Task item → Please set down, exactly as written, the line containing "Click the green R19 200.00 total left value" and every line after it through the end of the records.

Materials provided →
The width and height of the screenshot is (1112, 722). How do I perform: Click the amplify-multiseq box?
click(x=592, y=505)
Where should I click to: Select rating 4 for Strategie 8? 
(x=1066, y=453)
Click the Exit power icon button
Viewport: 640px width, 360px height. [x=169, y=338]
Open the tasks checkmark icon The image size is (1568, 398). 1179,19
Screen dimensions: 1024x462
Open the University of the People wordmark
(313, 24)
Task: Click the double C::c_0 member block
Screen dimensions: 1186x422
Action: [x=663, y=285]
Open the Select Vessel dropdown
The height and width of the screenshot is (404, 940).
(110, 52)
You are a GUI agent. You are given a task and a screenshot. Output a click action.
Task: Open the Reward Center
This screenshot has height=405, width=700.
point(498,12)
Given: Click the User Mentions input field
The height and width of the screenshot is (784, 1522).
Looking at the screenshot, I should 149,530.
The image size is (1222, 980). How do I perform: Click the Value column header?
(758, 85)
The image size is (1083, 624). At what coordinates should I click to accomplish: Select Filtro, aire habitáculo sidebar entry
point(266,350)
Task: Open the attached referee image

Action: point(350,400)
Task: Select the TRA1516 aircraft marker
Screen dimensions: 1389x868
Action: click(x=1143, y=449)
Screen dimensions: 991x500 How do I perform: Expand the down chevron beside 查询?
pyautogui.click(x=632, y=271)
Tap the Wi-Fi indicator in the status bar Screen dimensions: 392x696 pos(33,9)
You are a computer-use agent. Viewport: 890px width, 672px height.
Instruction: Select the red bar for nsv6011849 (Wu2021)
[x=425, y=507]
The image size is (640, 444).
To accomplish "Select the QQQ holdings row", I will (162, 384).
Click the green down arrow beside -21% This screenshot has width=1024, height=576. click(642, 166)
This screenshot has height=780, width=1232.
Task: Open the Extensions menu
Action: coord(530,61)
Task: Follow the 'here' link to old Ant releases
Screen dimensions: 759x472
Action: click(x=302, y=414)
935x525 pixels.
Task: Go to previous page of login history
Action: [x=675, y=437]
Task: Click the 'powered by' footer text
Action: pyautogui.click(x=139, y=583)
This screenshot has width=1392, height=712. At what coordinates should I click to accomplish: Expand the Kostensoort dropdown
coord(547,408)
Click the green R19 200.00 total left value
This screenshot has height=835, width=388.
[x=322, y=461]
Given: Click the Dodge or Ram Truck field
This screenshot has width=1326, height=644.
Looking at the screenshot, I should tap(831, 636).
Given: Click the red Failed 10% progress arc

Expected answer →
Click the green R19 200.00 total left value
This screenshot has height=835, width=388.
[x=322, y=461]
Given: Click the Dodge or Ram Truck field
This screenshot has width=1326, height=644.
Looking at the screenshot, I should tap(831, 636).
Given: Click the red Failed 10% progress arc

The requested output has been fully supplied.